• WORK REQUEST:
Reproduce word for word the portion of the article below on the Prince Claus award for Chalkdust that lies between "Harutyun Khachatryan (1955, Georgia), filmmaker" and "(1969, Tanzania), cartoonist.", inclusive.

• PASSAGE FOR REVIEW:
* * * * * * *

Prince Claus award for Chalkdust

The award presentation is scheduled for December 12 in Amsterdam. Chalkdust and nine other 2007 Prince Claus laureates will receive prizes of euros 25,000. Congolese choreographer Faustin Linyekula will receive the Principal Prince Claus Award of euros 100,000. Linyekula describes himself as a storyteller who uses movements, text, sound and images to communicate the complex experience of living in the violent conflict that has gripped his country for decades, and to help people examine and reconstruct their lives. His work reflects on the painful history of the DRC in order to raise awareness, so that people don’t fail to deal with the past as peace takes hold.

The Prince Claus Fund is a platform for intercultural exchange. It works jointly with individuals and organisations mainly in Africa, Asia, Latin America and the Caribbean on the realisation of activities and publications reflecting a contemporary approach to the themes of culture and development. This year the Fund has selected Culture and Conflict as an area of special interest and as the theme for the 2007 Prince Claus Awards.

“Culture, for the Prince Claus Fund, is a basic human need. Culture has the power either to provoke or diminish conflict. This year the Prince Claus Awards honour artists and organisations that have worked to counteract the destructive power of conflict by opposing beauty to devastation, opening spaces and forms of dialogue, restoring respect for others and enhancing dignity and self-esteem.”

Other 2007 awardees are:

Patricia Ariza (1948, Colombia), director, actor, playwright and poet.

Augusto Boal (1931, Brazil), theatre-maker and cultural revolutionary Emily Jacir (1970, Palestine), visual artist.

Harutyun Khachatryan (1955, Georgia), filmmaker in Armenia.

Ars Aevi (1992, Bosnia and Herzogovina), initiative of a group of intellectuals to bring art to a public in wartime and to establish a museum of contemporary art.

The Sudanese Writers Union (1985, Soedan), forum for a diverse group of writers and intellectuals in Sudan.

Radio Isanganiro (2002, Burundi), private radio station established by Burundian journalists.

Godfrey Mwampembwa, alias Gado (1969, Tanzania), cartoonist.

Oscar Hagerman (1936, Mexico) architect and designer.

Chalkdust, many-time winner of the Calypso Monarch title, is known for disguising incisive critiques in humorous wordplay, he is a voice of the disadvantaged, expressing controversial issues in a context of deep inequality.

His more than 300 songs include: “The Right History”, “You Can’t Judge Culture”, “Grandpa’s Back Pay”, “The Qualifications of a Politician” and “To Hell with the Ministry”. Committed to developing the root traditions of this unique Afro-Caribbean language, his ‘Calypso in Hospital’ attacks recent commercialisation. He is a former director of the Carnival Institute and is Assistant Professor of History at the University of the Virgin Islands. He lectures in the Caribbean and beyond.

His publications include: Rituals of Power and Rebellion: The Carnival Tradition in Trinidad & Tobago 1763-1962 (2001) and From the Horse’s Mouth: Stories of the History and Development of the Calypso from the 1920s to 1970s (2003).

* * * * * * *

• RAW DATA:
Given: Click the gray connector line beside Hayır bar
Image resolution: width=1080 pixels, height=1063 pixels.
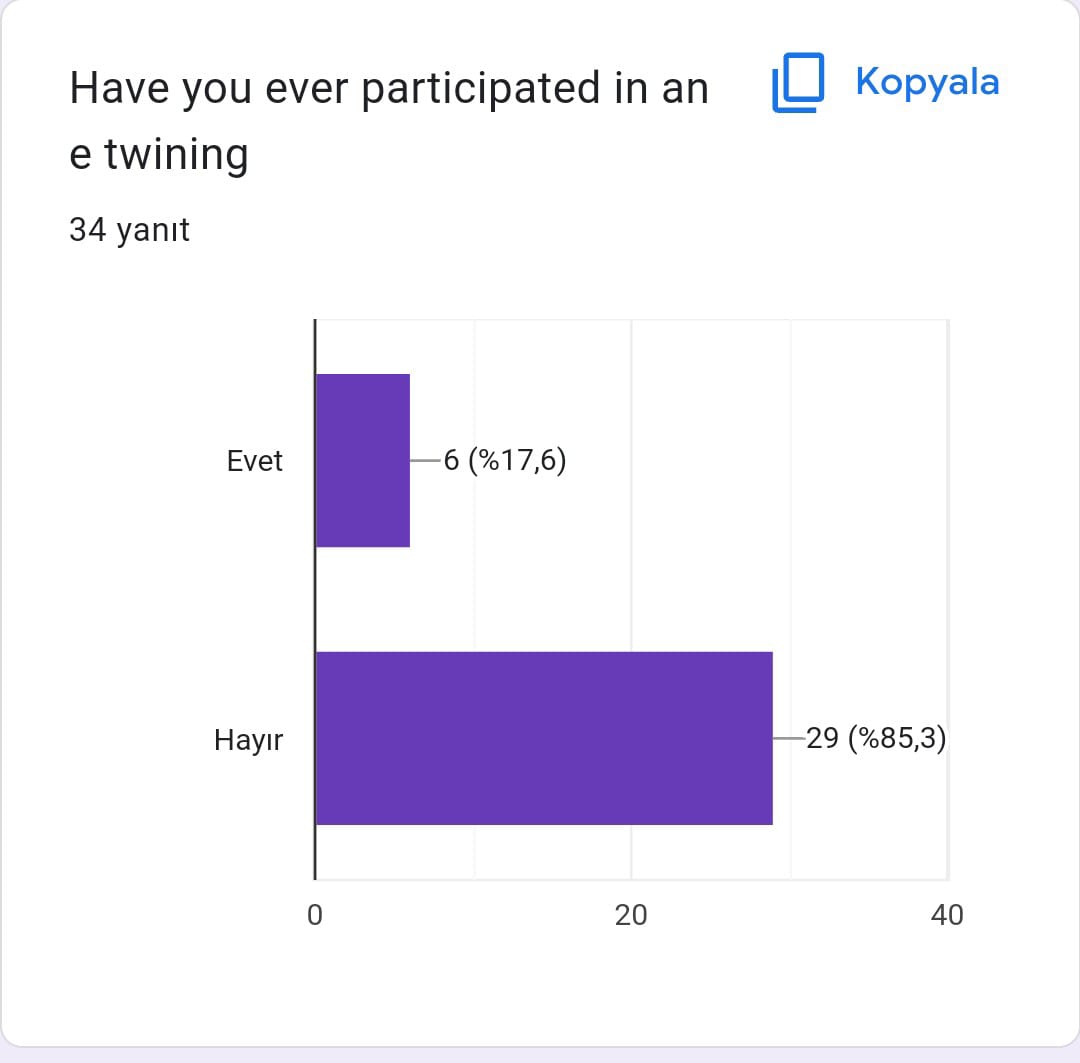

* * * * * * *

• COMPLETED EXERCISE:
Harutyun Khachatryan (1955, Georgia), filmmaker in Armenia.

Ars Aevi (1992, Bosnia and Herzogovina), initiative of a group of intellectuals to bring art to a public in wartime and to establish a museum of contemporary art.

The Sudanese Writers Union (1985, Soedan), forum for a diverse group of writers and intellectuals in Sudan.

Radio Isanganiro (2002, Burundi), private radio station established by Burundian journalists.

Godfrey Mwampembwa, alias Gado (1969, Tanzania), cartoonist.